Consolidator Grants are intended for researchers who obtained their PhDs 7 to 12 years ago. The grants enable researchers to consolidate independent positions within their fields.
Matthijs Brouwer (Amsterdam UMC, Amsterdam Neuroscience): Improving Prognosis by Using Innovative Methods to Diagnose Causes of Encephalitis
Encephalitis is a severe inflammation of the brain that can be caused by bacteria, viruses, fungi and parasites, as well as by overactivity of the immune system (autoimmune diseases). In half of the people with encephalitis the cause remains unclear, and it is therefore difficult for doctors to choose the right treatment. One in six patients with encephalitis dies, which is partly due to the treatment delay caused by the uncertainty about the cause of the problem.
Brouwer will be searching for new causes of encephalitis in a large group of patients. He will use innovative techniques to study cerebrospinal fluid in order to identify previously unknown viruses and other pathogens. By looking at patterns of gene expression (RNA), lipids, metabolites and proteins in cerebrospinal fluid, he wants to find a fingerprint of each cause of encephalitis, allowing for the cause to be determined within a few hours. This will enable fast and targeted treatment, and will thus improve the prognosis of patients with encephalitis.
Philippe Corboz (Institute of Physics): State-of-the-Art Simulations of Quantum Many-Body Systems with the Next-Generation Tensor Network Algorithms
Elementary building blocks at the smallest scales – atoms, molecules or even smaller elementary particles – sometimes cause effects that are only visible at much larger scales of materials. This effect is known in physics as emergence. Understanding the emergent phenomena in quantum mechanical many-body systems with strong interactions is one of the key challenges for physicists. A famous example is superconductivity at high temperatures (where ‘high’ is still 100-200 degrees below zero on the Celsius scale), an effect which was discovered experimentally more than 30 years ago, but for which the detailed explanation is still one of the biggest puzzles in physics.

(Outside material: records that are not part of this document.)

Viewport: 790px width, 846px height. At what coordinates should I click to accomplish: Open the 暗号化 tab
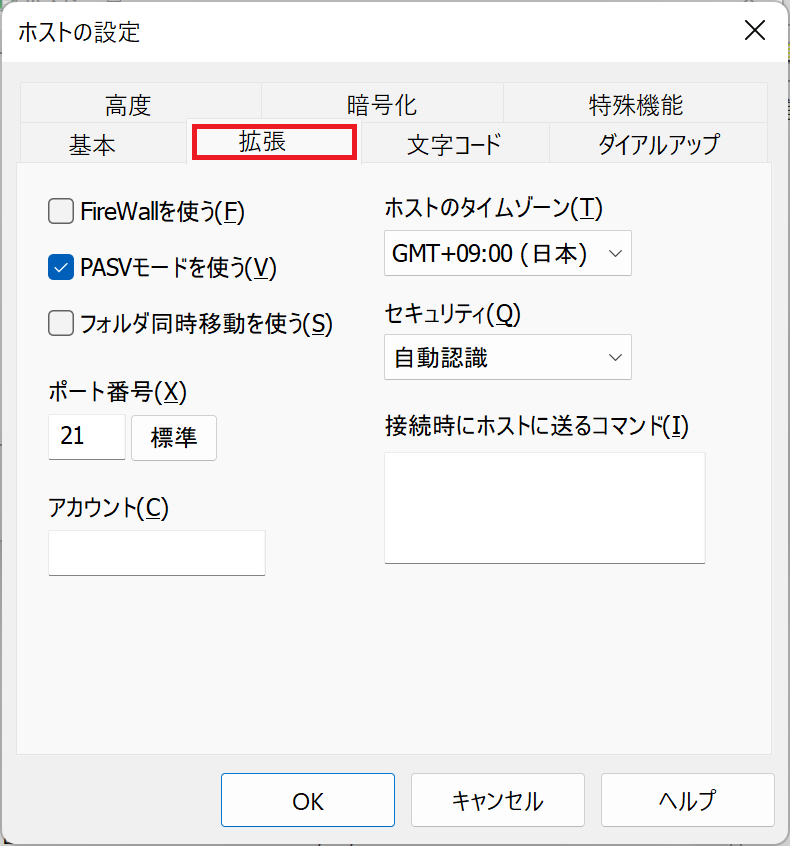[382, 104]
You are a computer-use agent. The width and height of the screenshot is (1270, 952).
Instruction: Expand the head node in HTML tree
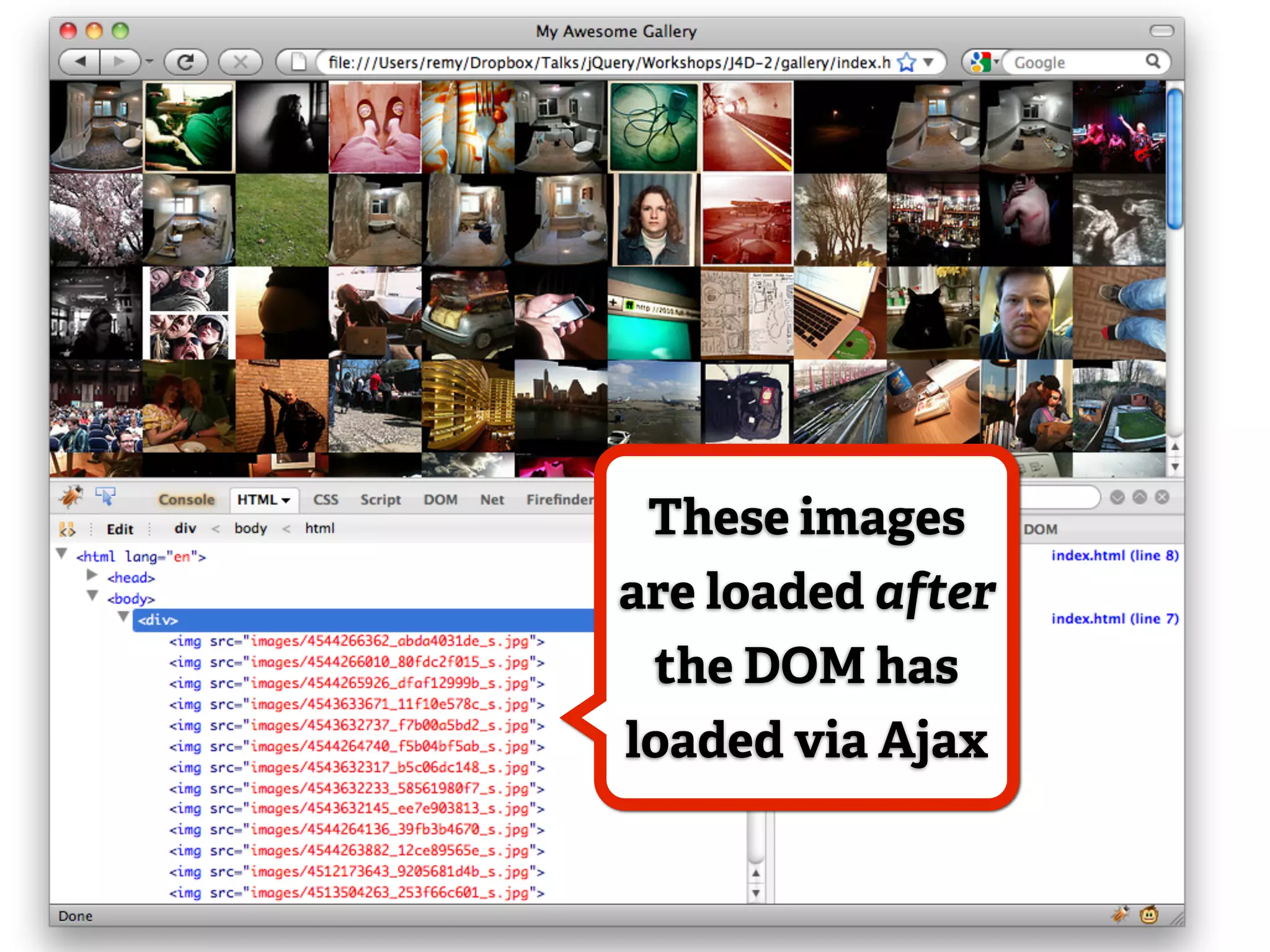click(92, 575)
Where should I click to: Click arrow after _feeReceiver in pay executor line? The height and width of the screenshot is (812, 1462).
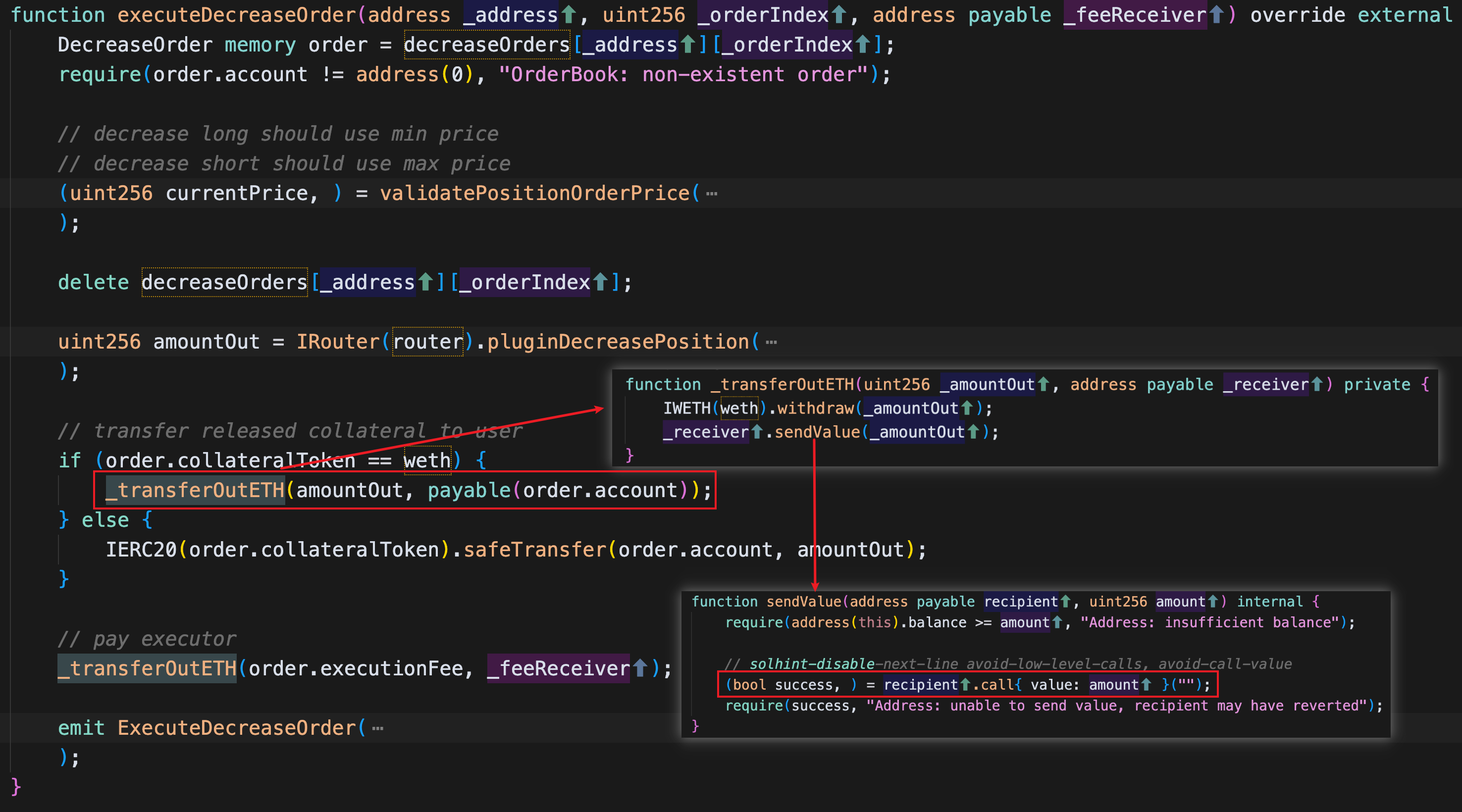click(640, 668)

Another prominent example is systems of interacting particles with spin, relevant for certain classes of materials that show a variety of magnetic phenomena. The same systems give rise to novel exotic states of matter called quantum spin liquids. The accurate study of all these systems is in general very challenging, in particular because standard numerical approaches often fail. In recent years, substantial progress has been achieved with numerical approaches based on ideas from quantum information theory: the ‘tensor network methods’ in the title of Corboz’s proposal. The goal of his project is to develop the next generation of tensor network methods, and to use these methods to shed new light on all sorts of challenging open problems, including high-temperature superconductivity, quantum spin liquids, and other novel states of matter.